Tout commence il y a une vingtaine d’années dans le bureau d’un producteur américain. Caroline Bongrand, étudiante en cinéma à Los Angeles, se présente avec, sous le bras, deux scénarios qui sont immédiatement rejetés. Par dépit, par défi, elle en pitche un troisième, qu’elle improvise : « Paris. La Tour Eiffel. Si la forme de celle-ci rappelle un A majuscule, c’est parce qu’Eiffel était amoureux d’une femme dont le prénom commençait par cette même lettre. » Une love story et une success story pour le même prix : que demander de plus ? Un contrat est signé sur-le-champ.
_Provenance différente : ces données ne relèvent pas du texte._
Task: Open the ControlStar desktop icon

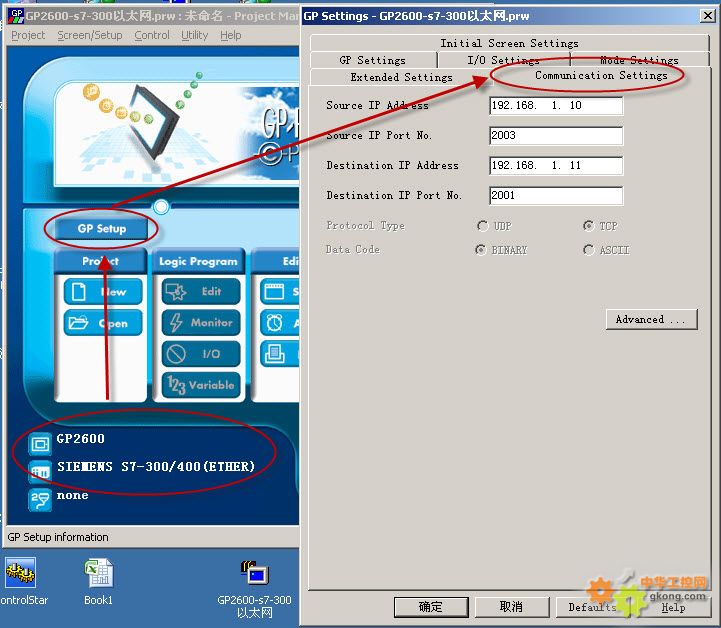Action: pyautogui.click(x=20, y=575)
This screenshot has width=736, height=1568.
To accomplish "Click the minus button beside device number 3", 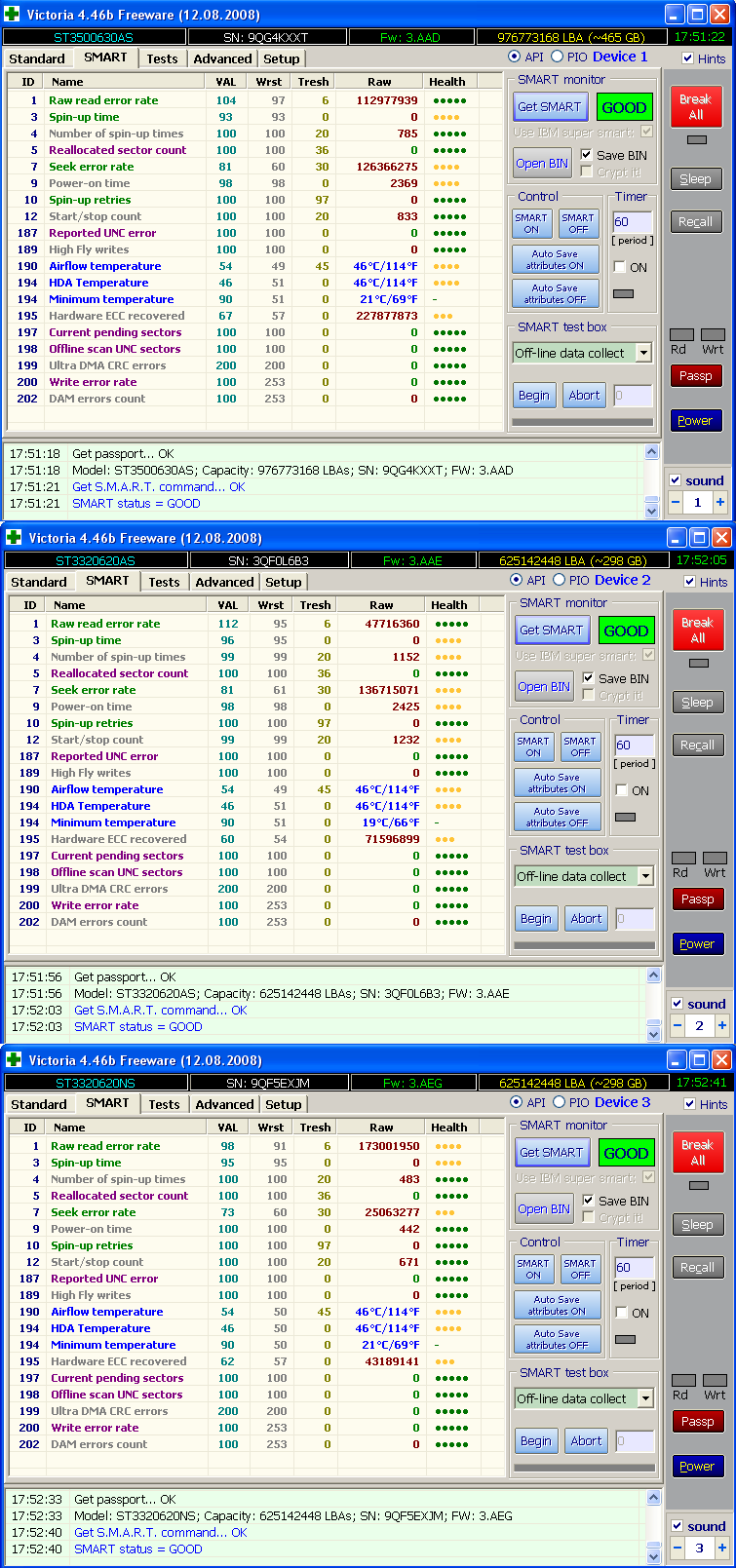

Rentrée chez elle, Caroline Bongrand redescend sur terre : ce contrat n’aura plus aucune valeur lorsque, très vite, on se rendra compte que l’histoire qu’elle vient d’esquisser est tout droit sortie de son imagination. Elle jette malgré tout, par acquis de (mauvaise) conscience, un coup d’œil sur la biographie d’Eiffel. Miracolo ! Gustave Eiffel a bien été amoureux dans sa jeunesse d’une jeune fille dont le prénom commençait par un A ; mais les parents de celle-ci n’ont pas voulu de lui comme gendre : rien n’indiquait alors que ce Gus allait être un jour l’architecte d’un des monuments parisiens les plus célèbres au monde.

Il ne reste plus qu’à écrire un scénario en bonne et due forme. Ce que fait sans attendre Caroline Bongrand, en respectant scrupuleusement les principes qui lui sont dispensés dans ses cours de cinéma.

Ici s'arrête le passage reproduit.